Yes, and the main historical reasons people used jQuery was for smoothing over browser discrepancies and using CSS selectors in JS, but with IE9 we have `querySelectorAll` which made what was jQuery's biggest selling point for many, standard to vanilla JS.
I also find it more confusing to teach to beginners than equivalent vanilla JS, and easier to make performance-hurting mistakes.
Personally, I find it miles behind the modern native DOM API, which is what I prefer now, but I guess to each their own!
(And I'm not even against jQuery, I used it extensively mid-2000s-2010s, including on fairly large SPAs, and even taught a class with it for a little under 2 years, but again, to each their own)

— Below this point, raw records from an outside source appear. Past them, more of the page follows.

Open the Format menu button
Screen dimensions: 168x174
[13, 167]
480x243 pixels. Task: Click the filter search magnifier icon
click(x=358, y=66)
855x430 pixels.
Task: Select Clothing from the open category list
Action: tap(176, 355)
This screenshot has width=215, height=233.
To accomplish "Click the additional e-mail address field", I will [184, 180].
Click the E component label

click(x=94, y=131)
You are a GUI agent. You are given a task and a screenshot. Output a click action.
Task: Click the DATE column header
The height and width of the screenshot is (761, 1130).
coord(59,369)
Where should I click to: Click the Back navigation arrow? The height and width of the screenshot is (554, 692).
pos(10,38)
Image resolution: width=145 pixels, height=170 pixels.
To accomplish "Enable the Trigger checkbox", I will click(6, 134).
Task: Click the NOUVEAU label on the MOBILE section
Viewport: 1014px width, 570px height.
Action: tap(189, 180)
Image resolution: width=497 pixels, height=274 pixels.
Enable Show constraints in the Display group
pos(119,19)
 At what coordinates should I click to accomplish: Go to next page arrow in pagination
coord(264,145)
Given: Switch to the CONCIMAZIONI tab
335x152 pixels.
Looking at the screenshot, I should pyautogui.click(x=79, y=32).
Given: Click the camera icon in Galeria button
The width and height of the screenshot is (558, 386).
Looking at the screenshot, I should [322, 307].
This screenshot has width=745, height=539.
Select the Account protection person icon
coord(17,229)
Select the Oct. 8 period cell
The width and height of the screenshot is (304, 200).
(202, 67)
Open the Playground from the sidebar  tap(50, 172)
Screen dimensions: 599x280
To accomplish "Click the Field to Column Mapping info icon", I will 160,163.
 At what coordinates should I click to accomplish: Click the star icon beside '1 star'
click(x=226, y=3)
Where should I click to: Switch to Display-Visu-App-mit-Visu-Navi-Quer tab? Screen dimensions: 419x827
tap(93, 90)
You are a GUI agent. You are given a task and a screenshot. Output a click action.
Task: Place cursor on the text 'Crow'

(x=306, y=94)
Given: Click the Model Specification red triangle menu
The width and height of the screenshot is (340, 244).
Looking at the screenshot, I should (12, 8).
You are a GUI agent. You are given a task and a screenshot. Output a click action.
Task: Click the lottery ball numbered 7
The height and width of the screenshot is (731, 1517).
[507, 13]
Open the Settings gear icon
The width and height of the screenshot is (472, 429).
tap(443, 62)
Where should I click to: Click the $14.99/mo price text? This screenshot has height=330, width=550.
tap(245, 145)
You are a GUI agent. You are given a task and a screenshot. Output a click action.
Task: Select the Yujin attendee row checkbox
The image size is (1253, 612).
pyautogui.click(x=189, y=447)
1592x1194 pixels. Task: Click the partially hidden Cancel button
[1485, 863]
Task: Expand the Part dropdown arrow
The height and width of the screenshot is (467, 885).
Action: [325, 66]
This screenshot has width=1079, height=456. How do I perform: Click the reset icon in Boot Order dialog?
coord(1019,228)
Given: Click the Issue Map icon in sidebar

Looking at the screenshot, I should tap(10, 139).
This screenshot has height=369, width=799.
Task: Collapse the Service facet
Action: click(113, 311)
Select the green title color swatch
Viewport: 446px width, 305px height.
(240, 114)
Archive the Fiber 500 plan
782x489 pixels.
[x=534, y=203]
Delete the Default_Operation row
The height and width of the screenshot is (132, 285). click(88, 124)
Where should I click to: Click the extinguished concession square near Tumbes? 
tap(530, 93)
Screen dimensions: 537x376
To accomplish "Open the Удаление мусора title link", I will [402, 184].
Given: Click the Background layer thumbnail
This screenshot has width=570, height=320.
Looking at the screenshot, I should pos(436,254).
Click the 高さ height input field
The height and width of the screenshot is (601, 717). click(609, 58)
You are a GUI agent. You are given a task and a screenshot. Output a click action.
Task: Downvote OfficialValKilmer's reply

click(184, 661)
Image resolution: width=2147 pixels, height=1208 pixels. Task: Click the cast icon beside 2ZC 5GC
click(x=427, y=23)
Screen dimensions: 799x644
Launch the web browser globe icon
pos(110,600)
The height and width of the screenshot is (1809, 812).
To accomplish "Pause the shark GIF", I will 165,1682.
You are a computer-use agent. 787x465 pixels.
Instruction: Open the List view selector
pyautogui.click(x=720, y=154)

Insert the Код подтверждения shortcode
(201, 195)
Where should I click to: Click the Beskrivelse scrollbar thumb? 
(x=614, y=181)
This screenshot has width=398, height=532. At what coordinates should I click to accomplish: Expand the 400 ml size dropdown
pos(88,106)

I guess it truly does come down to preference and perception, as looking over that link you provided I actually had the opposite reaction!
I prefer the DOM API in each example, save for examples that are clearly out of date to support old versions of IE without a polyfill (e.g. all the AJAX examples at the top can use fetch, other can use Object.assign, no use of the iterator interface anywhere, etc)
It takes twice as much typing without the chainable, unix pipe like API. I really don't get it, but I've been baffled by this industry's decision for more than a decade.
I also find it more confusing to teach to beginners than equivalent vanilla JS, and easier to make performance-hurting mistakes.